Wy naprawdę siebie słuchacie. To straszne, ale wyzwalające. Świat wokół ciebie robi się coraz mniejszy, podczas gdy ty zadajesz coraz to nowe pytania.

- Najgorsza śmierć? -

Pytasz bez oporów tej nocy. Z Leviem oglądacie wyrzutnie lin i paski potrzebne do trójwymiarowego manewru.

- U mnie to był Kaito Tagasaki. -

Mówisz, nie czekając na odpowiedź.

- Trzymaliśmy się razem całe trzy lata podczas szkolenia, a potem on tak po prostu zginął podczas pierwszej misji.

Mężczyzna milczy, ale wiesz, że cię słucha. Opowiadasz mu więcej - o swoim pierwszym szkoleniu i okrutnym dowódcy. Ignorujesz dreszcze przechodzące ci po plecach.

Mija kilka nocy, ale czujesz jakby to była całą wieczność. Czas spędzony przy świetle świecy i krótkich rozmowach zlewa się w jedno.

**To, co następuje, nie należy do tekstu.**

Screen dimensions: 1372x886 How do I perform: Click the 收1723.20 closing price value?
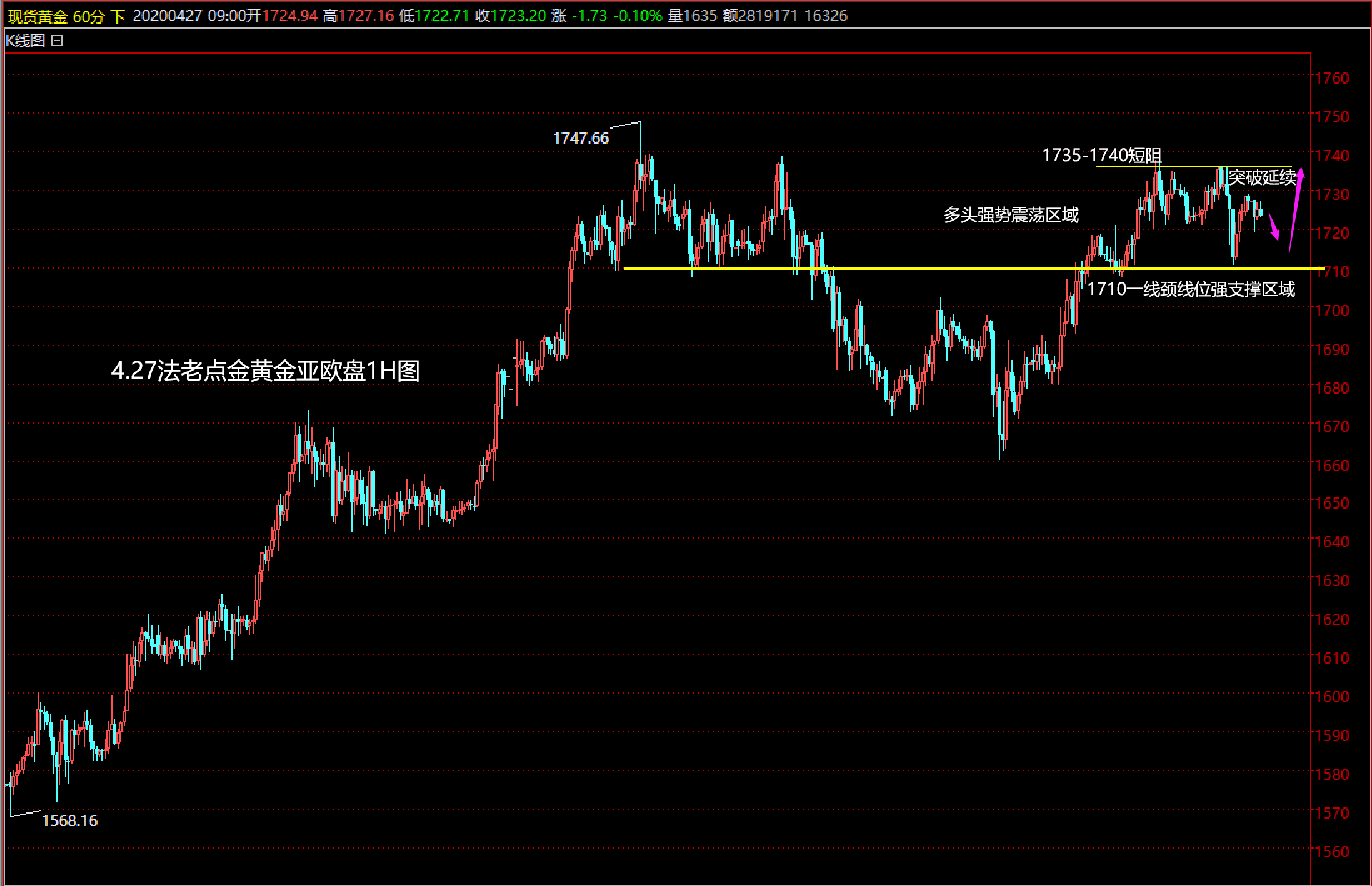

Często milczycie. Opowiadasz mu małe kawałki swojego życia, a potem znowu jesteście cicho przez długie godziny. 

- Pójdę zmienić wodę. -

Mówisz tego wieczora. Sięgasz po zardzewiałe wiadro i już chcesz wychodzić, ale jego głos cię zatrzymuje.

- Isabel Magnolia. -

Zatrzymujesz się przy wyjściu. Levi nie podnosi na ciebie wzroku. Odkładasz wiadro i opadasz na lawke.

- …Isabel? -
- Najgorsza śmierć. Sama pytałaś. -

Wpatrujesz się w sufit.

- Jak zginęła? -

Levi nie wacha się z odpowiedzią. 

- Zabił ją tytan. -

Zrezygnowana wypuszczasz powietrze.

- Opowiesz mi o niej? -

Prosisz.A on Ci opowiada, nie tylko o niej. Słyszysz o Farlanie Churchu, Kuchel i Kennym Ackermanie. Petrze, Guntherze, Oluo i Eldzie. Nazwisk jest tak wiele, że czujesz ból w krtani.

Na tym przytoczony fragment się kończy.